START RECORD EXTRACTS

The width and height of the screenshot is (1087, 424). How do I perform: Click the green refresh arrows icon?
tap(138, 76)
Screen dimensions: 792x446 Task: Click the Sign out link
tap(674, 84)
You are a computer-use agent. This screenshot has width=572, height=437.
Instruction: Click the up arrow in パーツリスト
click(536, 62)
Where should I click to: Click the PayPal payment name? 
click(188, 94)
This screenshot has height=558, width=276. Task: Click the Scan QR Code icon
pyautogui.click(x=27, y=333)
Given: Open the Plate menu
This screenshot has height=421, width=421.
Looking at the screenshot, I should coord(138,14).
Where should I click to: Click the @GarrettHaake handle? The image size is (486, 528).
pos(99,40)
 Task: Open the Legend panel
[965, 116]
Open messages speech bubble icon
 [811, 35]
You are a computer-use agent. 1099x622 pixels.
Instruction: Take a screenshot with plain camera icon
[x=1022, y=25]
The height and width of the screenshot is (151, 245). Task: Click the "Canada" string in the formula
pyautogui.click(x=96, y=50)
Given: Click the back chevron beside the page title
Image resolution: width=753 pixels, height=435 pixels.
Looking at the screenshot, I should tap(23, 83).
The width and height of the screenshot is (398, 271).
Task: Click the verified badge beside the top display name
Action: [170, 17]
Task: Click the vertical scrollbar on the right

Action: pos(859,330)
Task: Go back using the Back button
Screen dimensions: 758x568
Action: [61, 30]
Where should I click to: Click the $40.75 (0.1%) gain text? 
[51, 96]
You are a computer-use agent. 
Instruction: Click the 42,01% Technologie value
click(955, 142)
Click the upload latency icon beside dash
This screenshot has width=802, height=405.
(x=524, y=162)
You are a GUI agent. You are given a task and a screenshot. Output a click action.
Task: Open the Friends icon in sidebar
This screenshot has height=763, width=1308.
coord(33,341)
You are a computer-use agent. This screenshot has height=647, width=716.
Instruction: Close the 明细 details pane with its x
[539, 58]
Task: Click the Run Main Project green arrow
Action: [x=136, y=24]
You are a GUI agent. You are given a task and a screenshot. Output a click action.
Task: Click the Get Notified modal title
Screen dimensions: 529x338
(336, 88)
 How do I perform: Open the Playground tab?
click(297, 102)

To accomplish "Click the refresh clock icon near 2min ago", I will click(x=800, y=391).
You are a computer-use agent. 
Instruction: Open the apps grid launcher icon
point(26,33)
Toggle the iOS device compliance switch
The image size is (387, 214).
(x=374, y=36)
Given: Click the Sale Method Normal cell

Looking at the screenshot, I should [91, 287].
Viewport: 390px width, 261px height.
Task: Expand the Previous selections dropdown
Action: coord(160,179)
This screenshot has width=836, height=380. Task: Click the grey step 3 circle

END RECORD EXTRACTS

# PROBLEM
Set the entries above down once more, exactly as they stand.

# TASK OUTPUT
The width and height of the screenshot is (1087, 424). How do I perform: Click the green refresh arrows icon?
tap(138, 76)
Screen dimensions: 792x446 Task: Click the Sign out link
tap(674, 84)
You are a computer-use agent. This screenshot has width=572, height=437.
Instruction: Click the up arrow in パーツリスト
click(536, 62)
Where should I click to: Click the PayPal payment name? 
click(188, 94)
This screenshot has height=558, width=276. Task: Click the Scan QR Code icon
pyautogui.click(x=27, y=333)
Given: Open the Plate menu
This screenshot has height=421, width=421.
Looking at the screenshot, I should coord(138,14).
Where should I click to: Click the @GarrettHaake handle? The image size is (486, 528).
pos(99,40)
 Task: Open the Legend panel
[965, 116]
Open messages speech bubble icon
 [811, 35]
You are a computer-use agent. 1099x622 pixels.
Instruction: Take a screenshot with plain camera icon
[x=1022, y=25]
The height and width of the screenshot is (151, 245). Task: Click the "Canada" string in the formula
pyautogui.click(x=96, y=50)
Given: Click the back chevron beside the page title
Image resolution: width=753 pixels, height=435 pixels.
Looking at the screenshot, I should tap(23, 83).
The width and height of the screenshot is (398, 271).
Task: Click the verified badge beside the top display name
Action: [170, 17]
Task: Click the vertical scrollbar on the right

Action: pos(859,330)
Task: Go back using the Back button
Screen dimensions: 758x568
Action: [61, 30]
Where should I click to: Click the $40.75 (0.1%) gain text? 
[51, 96]
You are a computer-use agent. 
Instruction: Click the 42,01% Technologie value
click(955, 142)
Click the upload latency icon beside dash
This screenshot has width=802, height=405.
(x=524, y=162)
You are a GUI agent. You are given a task and a screenshot. Output a click action.
Task: Open the Friends icon in sidebar
This screenshot has height=763, width=1308.
coord(33,341)
You are a computer-use agent. This screenshot has height=647, width=716.
Instruction: Close the 明细 details pane with its x
[539, 58]
Task: Click the Run Main Project green arrow
Action: [x=136, y=24]
You are a GUI agent. You are given a task and a screenshot. Output a click action.
Task: Click the Get Notified modal title
Screen dimensions: 529x338
(336, 88)
 How do I perform: Open the Playground tab?
click(297, 102)

To accomplish "Click the refresh clock icon near 2min ago", I will click(x=800, y=391).
You are a computer-use agent. 
Instruction: Open the apps grid launcher icon
point(26,33)
Toggle the iOS device compliance switch
The image size is (387, 214).
(x=374, y=36)
Given: Click the Sale Method Normal cell

Looking at the screenshot, I should [91, 287].
Viewport: 390px width, 261px height.
Task: Expand the Previous selections dropdown
Action: coord(160,179)
This screenshot has width=836, height=380. Task: Click the grey step 3 circle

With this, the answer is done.